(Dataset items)
========================================
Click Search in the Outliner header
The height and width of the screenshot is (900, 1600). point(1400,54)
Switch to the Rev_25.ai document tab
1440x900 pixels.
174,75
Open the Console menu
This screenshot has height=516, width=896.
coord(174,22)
========================================
--- STATED PROBLEM ---
Rewrite the listing above with "header" replaced by "toolbar", keeping every other part the same.

--- TASK RESULT ---
Click Search in the Outliner toolbar
The height and width of the screenshot is (900, 1600). point(1400,54)
Switch to the Rev_25.ai document tab
1440x900 pixels.
174,75
Open the Console menu
This screenshot has height=516, width=896.
coord(174,22)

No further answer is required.